**** EXTRAIT ****

Un franc-maçon face au sacré
Si je devais résumer en quelques mots ma vision du sacré, je dirais : « C’est le Saint des Saints qui est en chaque être humain », le lieu intérieur où l’être humain va nommer ce qui le transcende, le lieu par lequel il va reconnaître l’autre, et le lieu qu’il va reconnaître en l’autre pour l’aimer.
Cependant, avant de développer ma pensée, je souhaiterais attirer l’attention sur le titre que j’ai donné à cette communication : « Un franc-maçon face au sacré » et non pas « Le franc-maçon face au sacré ». C’est un franc-maçon parmi d’autres qui partage avec vous l’expérience de sa vie, il ne peut englober toutes les franc-maçonnes et tous les francs-maçons dans ce qu’il va exprimer, et ceci pour deux raisons. L’une apparaîtra, je l’espère, au fil de mon développement : la relation avec le sacré me semble être d’ordre totalement intime et personnelle. L’autre raison est plus factuelle : il y a en France et dans le monde trois principaux rameaux de la franc-maçonnerie, dont les spécificités sont bien différentes.

**** INFORMATIONS AFFICHÉES ****

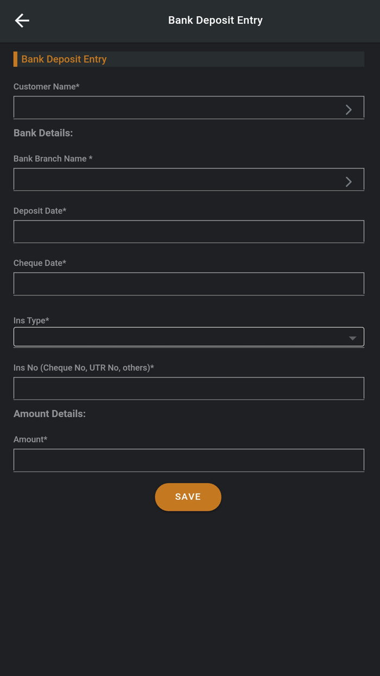Click the chevron in the Customer Name field
The height and width of the screenshot is (676, 380).
[x=349, y=109]
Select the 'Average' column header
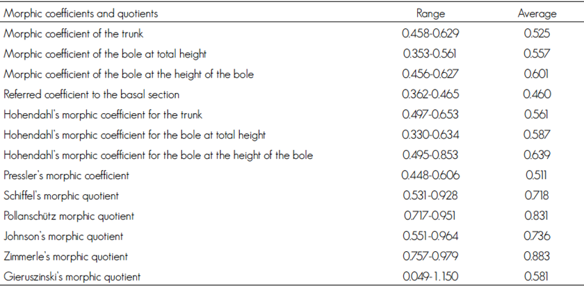 point(537,13)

****

:: OBJECTIF 1 ::
D'après l'extrait sur la franc-maçonnerie et le sacré, combien de rameaux principaux la franc-maçonnerie compte-t-elle en France et dans le monde ?
:: OBJECTIF 2 ::
Prolongez l'extrait sur la franc-maçonnerie et le sacré à partir de sa dernière phrase.
Le matériel placé ci-dessus est indépendant de l'extrait.

:: RÉPONSE RÉDIGÉE 1 ::
Elle en compte trois.

:: RÉPONSE RÉDIGÉE 2 ::
La branche anglo-saxonne exige de ses membres la croyance en un être suprême et en l’immortalité de l’âme et s’oriente vers des actions de bienfaisance souvent très significatives, sans grand travail d’étude et de recherche en commun au-delà de la simple fraternité. Une deuxième branche, la plus connue en France où elle occupe fréquemment les médias, se veut un atelier de réflexion pour la réforme de la société, d’où une relation forte avec la politique et le pouvoir, avec son efficacité mais aussi ses dangers. Le XIXe siècle anticlérical lui a légué une action de défense de la laïcité que l’on pourrait qualifier à tout le moins de « militante ».
Entre les deux se situe le rameau auquel j’appartiens, une franc-maçonnerie bien moins connue, mais très pratiquée en France comme dans le monde, que l’on appelle « cossaise ». Catholique à ses débuts, elle s’est ouverte à toutes les croyances, religieuses, agnostiques ou athées, et fut marquée selon moi, au tournant du XIXe siècle, par de nombreux frères de la religion de Moïse. Cette franc-maçonnerie se veut une « École Mutuelle » à travers laquelle les cœurs et les consciences des sœurs et des frères évolueront, s’élargiront, de façon à ce que dans la vie ils changent les cœurs autour d’eux, et que ces cœurs éveillés changent le monde.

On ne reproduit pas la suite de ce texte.